Yesterday was the second-longest outage in our history, rivaled only by the so-called “Netflix” Christmas Eve outage of 2012.
First, allow me to offer an apology. Unlike other outages, this one was entirely our fault. We know many customers use Simple In/Out for mission-critical tasks. Yesterday we let our customers down. We’re sorry for the disruptions during your Monday.
Below we’ll break down what happened, how we resolved the situation, what you can do, and what we intend to do to ensure this doesn’t happen again.
What happened?
As many may have guessed, this was related to the new Quick Picks update we shipped the night before. The update included a shift in how we keep a user’s status visibly current on both the web board and the Microsoft Teams’ Status tab.
A bug in this code made this operation more expensive on our system than anticipated. Another bug deployed simultaneously caused this expensive code to loop in an unanticipated place. Combined, these two bugs would cause an enormous load on our systems. We design our systems for such things, so Simple In/Out worked great for the first 17 hours.
All this changed when we deployed an unrelated bug fix Monday morning. Any time we deploy changes to Simple In/Out, we do so one server at a time. During deployments, we’re always one server short-handed. A non-issue every day but yesterday due to these bugs stressing our servers. This little one-line-of-code unrelated bug fix became the straw that broke the camel’s back.
What followed was a total system collapse. The web servers were overwhelmed with internal requests and started rejecting requests they could not complete promptly. These error responses led to our load balancers disconnecting servers due to too many errors. Next, our DNS provider realized we were throwing excessive errors at our customers and moved to protect us, which led to what many customers saw: scary DNS error pages.
How did we fix it?
We solved these issues by working with our hosting providers to identify bottlenecks (CPU) and spool up more resources. Adding more servers sounds like an easy solution, but we couldn’t definitively say more resources was the solution and wouldn’t worsen the situation. It took most of our outage time to identify the resources impacted. Once we identified the two software bugs that were the real culprits, everything made sense. Fixing those bugs restored the typical workload to our system.
What can I do?
No action is required unless using Microsoft Teams presence integration. Those users will need to reconnect their integrations here.
What are we doing to stop this from happening again?
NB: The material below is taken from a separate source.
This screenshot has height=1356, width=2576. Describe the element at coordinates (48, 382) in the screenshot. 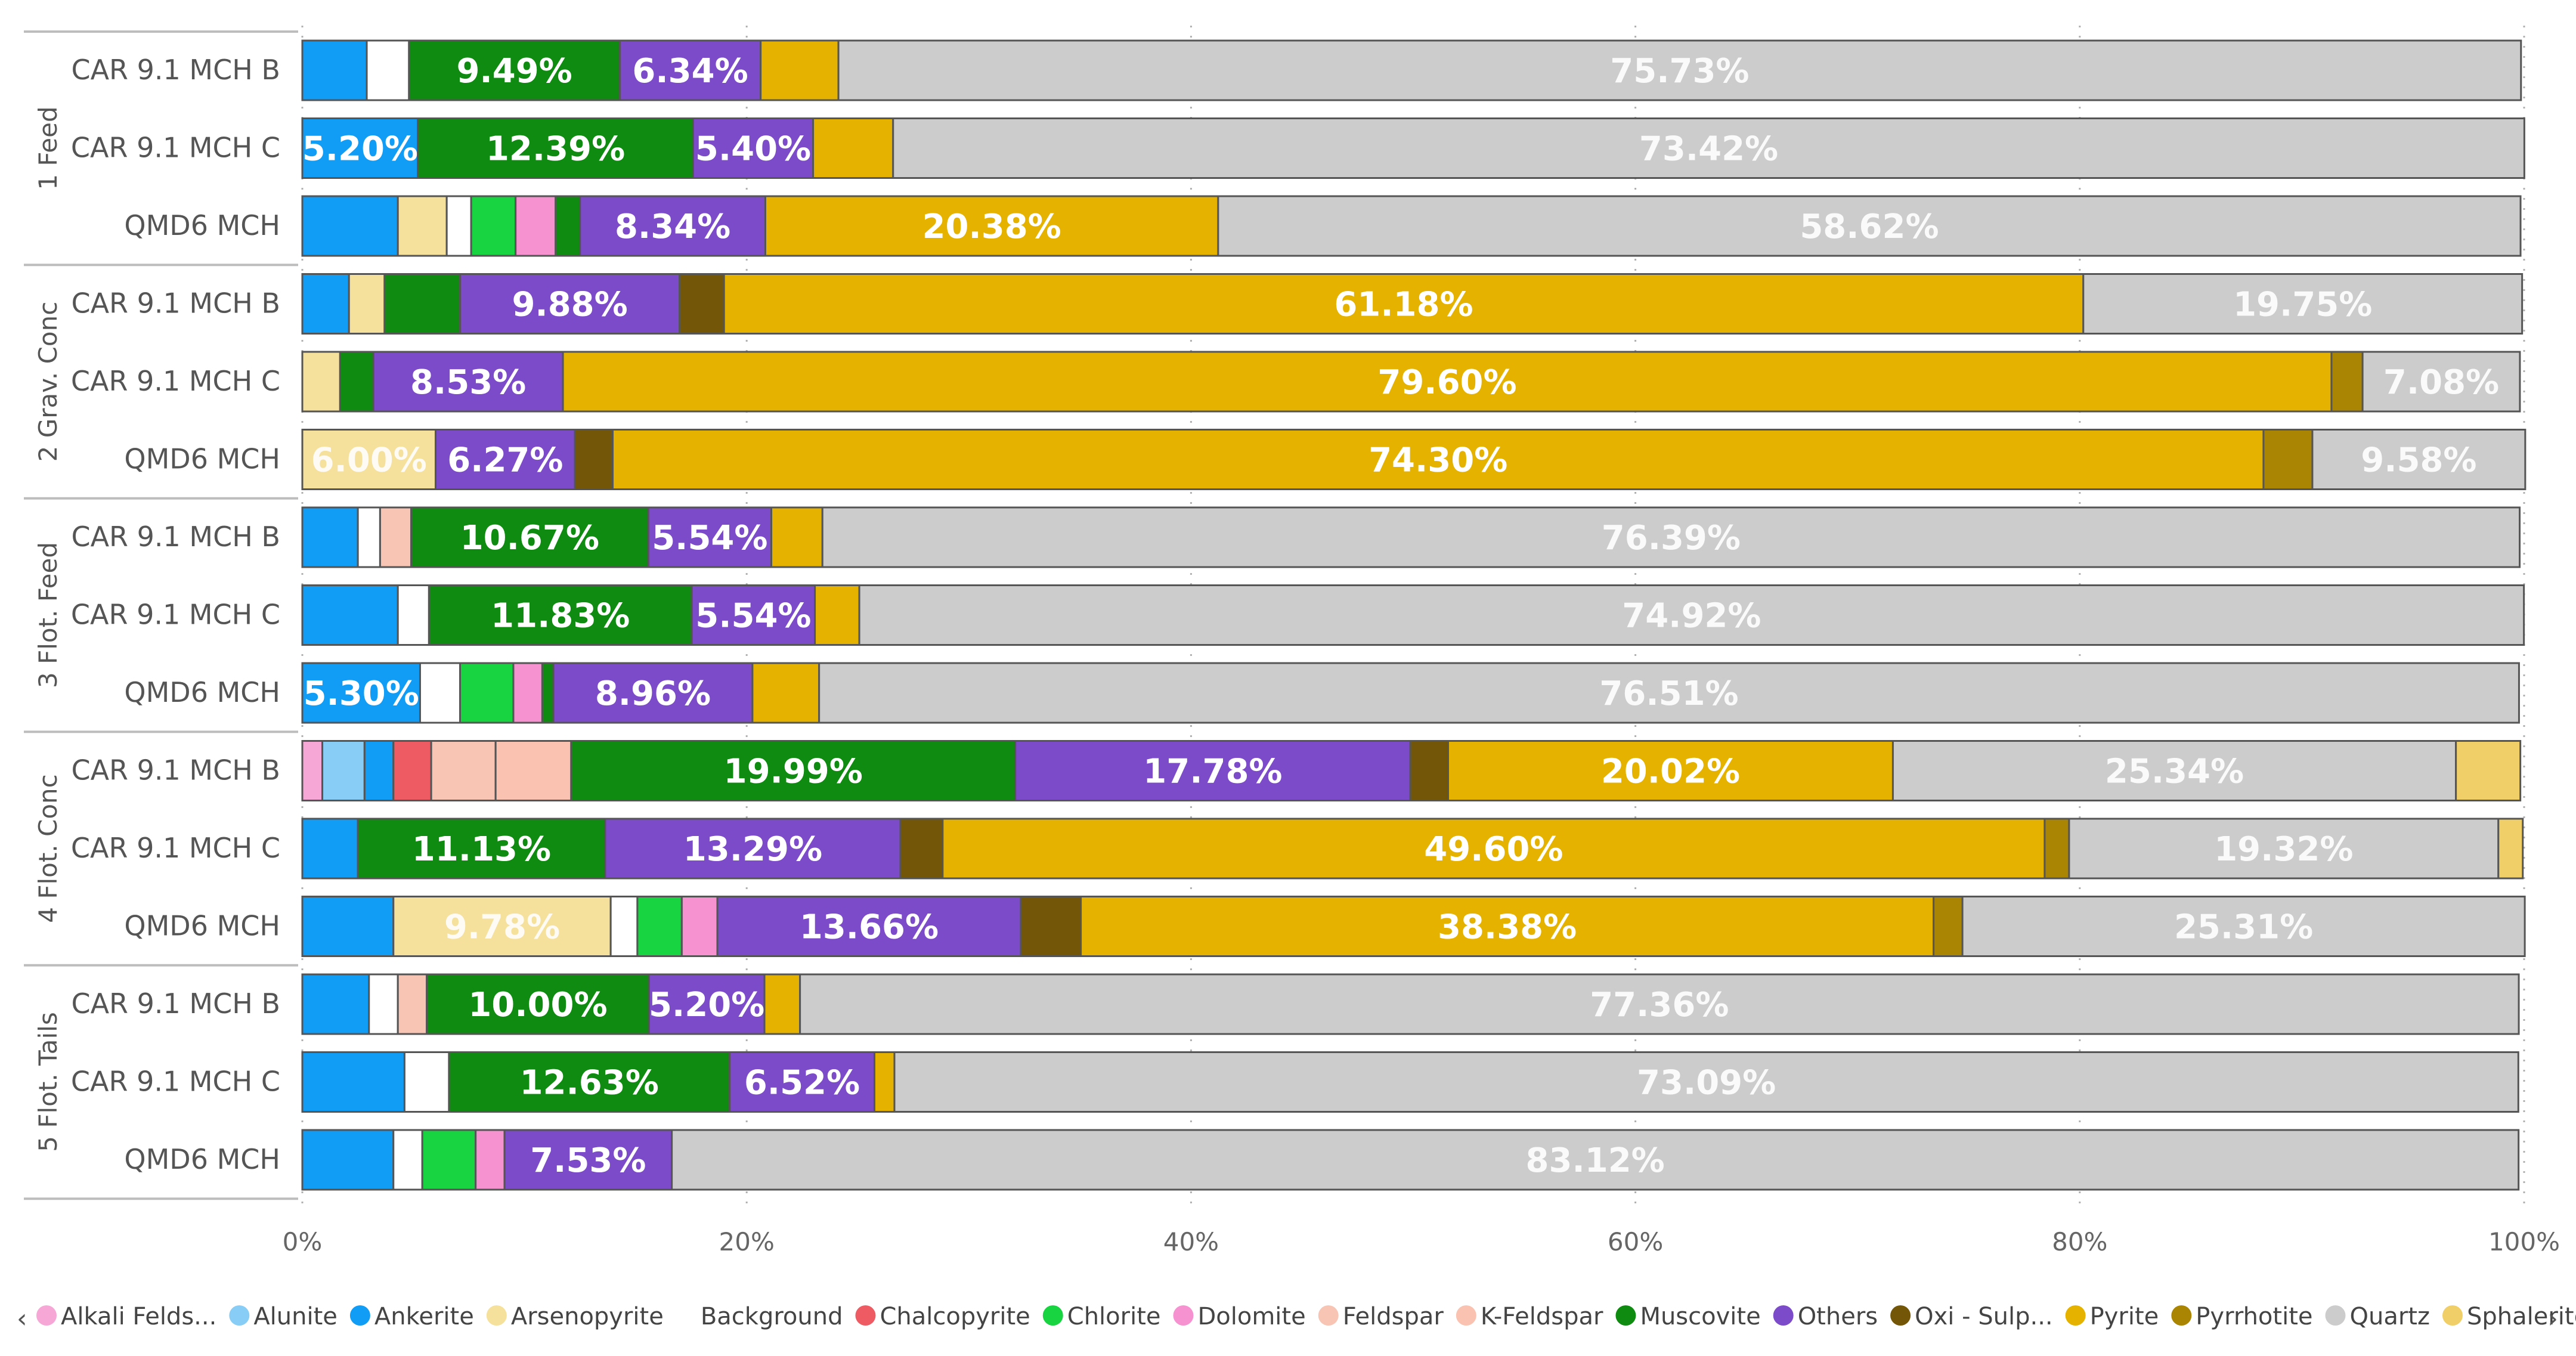

I see `group-label: 2 Grav. Conc` at that location. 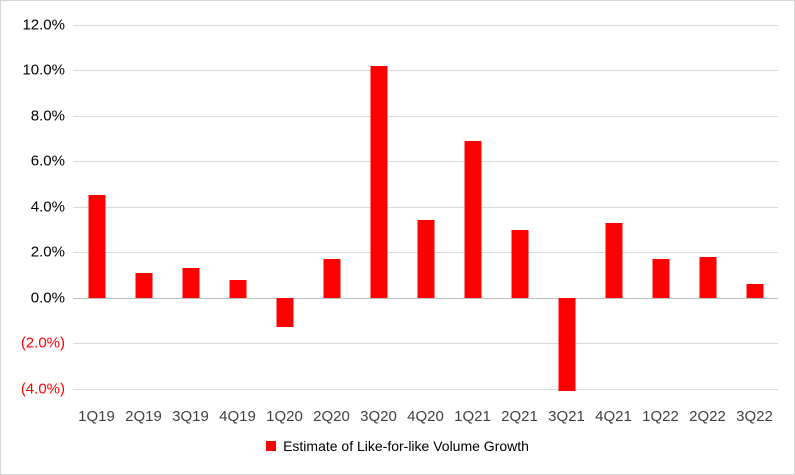 I want to click on y-axis-tick-label: 12.0%, so click(x=44, y=25).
We will establish more rigorous requirements for new features that increase our server traffic. We will explore more anomaly detection to catch traffic increases that are extraordinary or outside of our typical ebb and flow. We will also add new requirements when taking a server out of rotation during peak hours.
I hope the above deep dive into our operations provides the context behind this outage. We are firm believers in communication and transparency at Simple In/Out. Our worldwide customers trust us, and we work hard every day to maintain that trust. While we failed our customers yesterday, we’ll do our best to ensure it doesn’t happen again.